Film biopik "Oppenheimer" karya Christopher Nolan telah mencuri perhatian selama beberapa pekan terakhir. Tidak hanya karena kehadiran jajaran bintang top Hollywood dan kembalinya Nolan ke layar kaca, tetapi juga karena dilema yang melingkupi sosok karakter utamanya.
Dalam sejarah, J. Robert Oppenheimer dijuluki sebagai "Bapak Atom," seorang pemikir visioner di balik pengembangan bom atom selama Perang Dunia II. Ia memimpin Proyek Manhattan di Los Alamos, New Mexico, untuk mengembangkan bom atom. Namun, keberhasilannya membawa konsekuensi tragis saat bom atom dijatuhkan di New Mexico, Hiroshima, dan Nagasaki.
Kekuatan mengerikan dari teknologi yang ia ciptakan sendiri menyebabkan Oppenheimer merasakan rasa ketidaknyamanan yang mendalam. Kalimat ikoniknya "Now I Am Become Death, the Destroyer of Worlds" diambil dari Kitab suci Agama Hindu, Bhagavad Gita.
Kisah Oppenheimer menjadi peringatan bagi kita tentang pentingnya pengelolaan teknologi dengan bijaksana dan bertanggung jawab. Ancaman nuklir tidak berhenti pada era Oppenheimer. Hubungan diplomatik antara negara-negara besar seperti AS-Rusia, AS-China, dan India-Pakistan tetap tegang dan meningkatkan risiko penggunaan senjata nuklir.

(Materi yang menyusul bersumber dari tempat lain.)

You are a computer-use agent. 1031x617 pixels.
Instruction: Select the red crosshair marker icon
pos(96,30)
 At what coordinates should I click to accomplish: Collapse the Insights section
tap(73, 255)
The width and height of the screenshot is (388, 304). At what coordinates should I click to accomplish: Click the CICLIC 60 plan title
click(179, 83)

Saat ini, ada sembilan negara yang memiliki senjata nuklir, dengan AS dan Rusia memiliki mayoritas dari 13.000 senjata nuklir di seluruh dunia. Sayangnya, kesadaran publik tentang bahaya nuklir ini cenderung rendah.
Perlucutan senjata nuklir menjadi isu krusial dan kompleks yang memerlukan dukungan dari negara-negara nuklir. Mencapai perlucutan senjata nuklir sepenuhnya adalah tantangan besar. Diperlukan upaya dialog pengurangan risiko ketegangan antara AS-China dan dialog nuklir AS-Rusia.

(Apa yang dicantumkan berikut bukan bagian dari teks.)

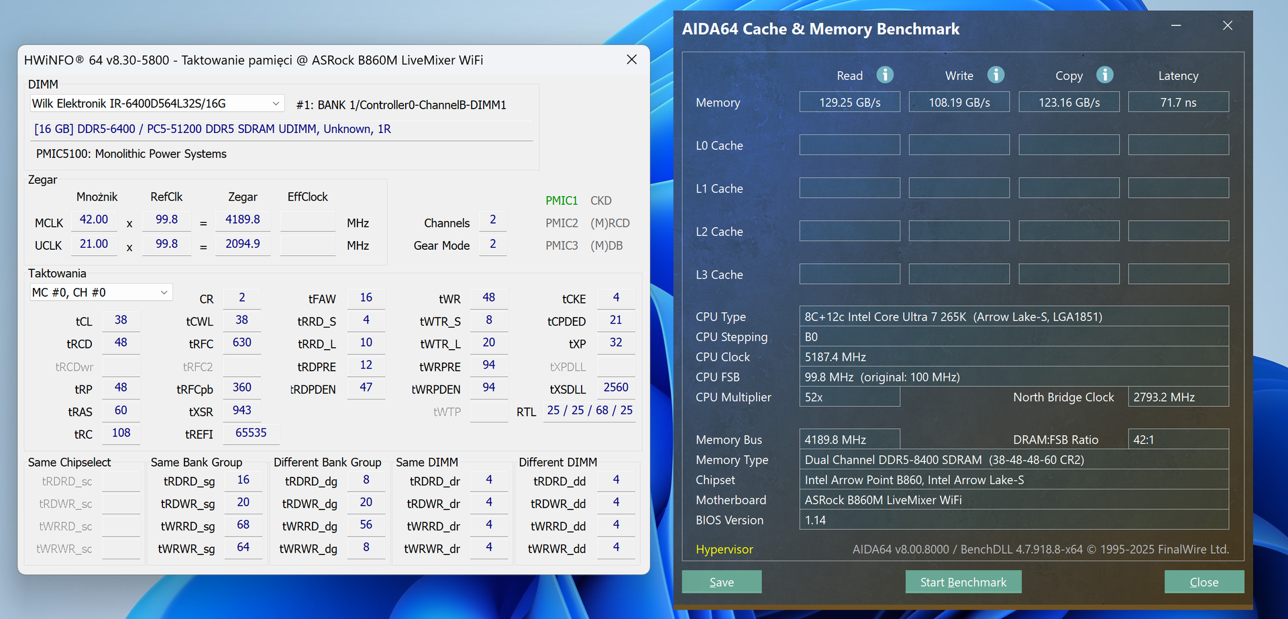1288x619 pixels.
Task: Open the DIMM module selection dropdown
Action: [275, 103]
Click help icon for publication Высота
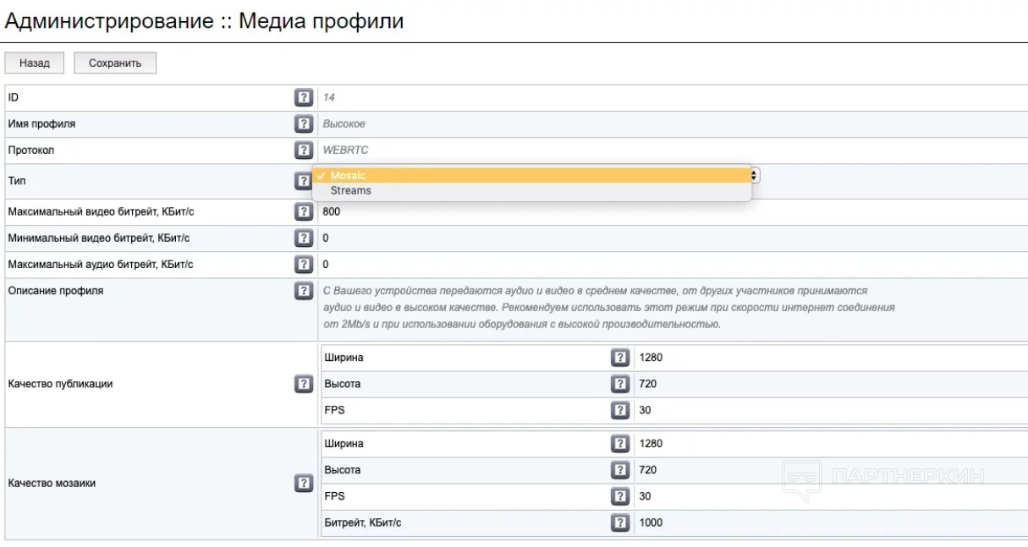1028x547 pixels. coord(620,384)
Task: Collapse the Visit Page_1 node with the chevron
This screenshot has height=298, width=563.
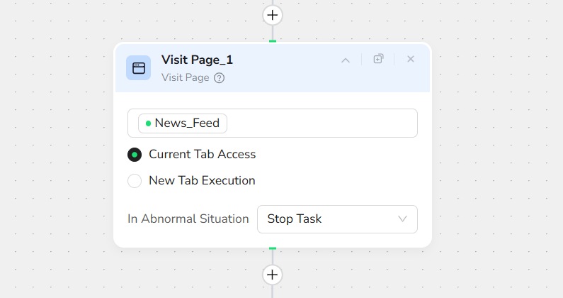Action: tap(346, 60)
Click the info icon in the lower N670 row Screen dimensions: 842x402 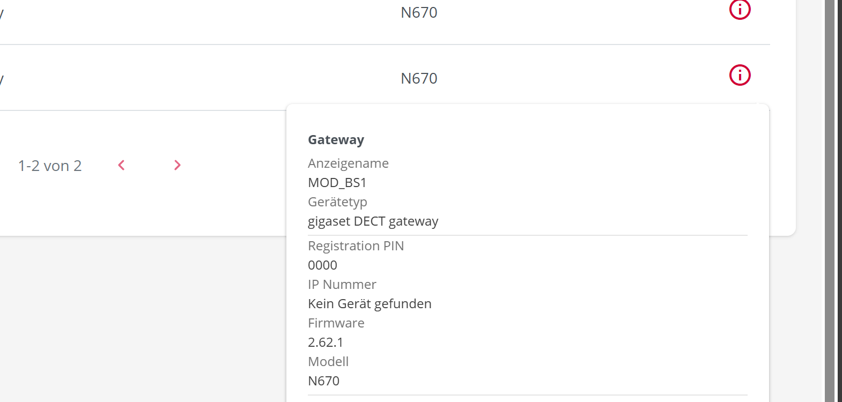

Para ahli nuklir berharap ada kemajuan dalam mengurangi jumlah senjata nuklir di dunia. Kerjasama internasional menjadi kunci penting dalam mencapai tujuan ini. Perhimpunan Bangsa-bangsa Asia Tenggara (ASEAN) telah berkomitmen menjaga kawasan bebas senjata nuklir, namun upaya perlucutan senjata secara global masih memerlukan dukungan lebih banyak negara.
Selain bahaya nuklir, perkembangan teknologi lain seperti kecerdasan buatan (AI) juga menimbulkan kekhawatiran. Dalam filmnya, Nolan menyoroti bahwa teknologi AI dapat menjadi sama berbahayanya dengan senjata nuklir jika tidak terkendali. Ketidakpastian tentang perkembangan teknologi ini menimbulkan kekhawatiran yang sebanding dengan ancaman nuklir.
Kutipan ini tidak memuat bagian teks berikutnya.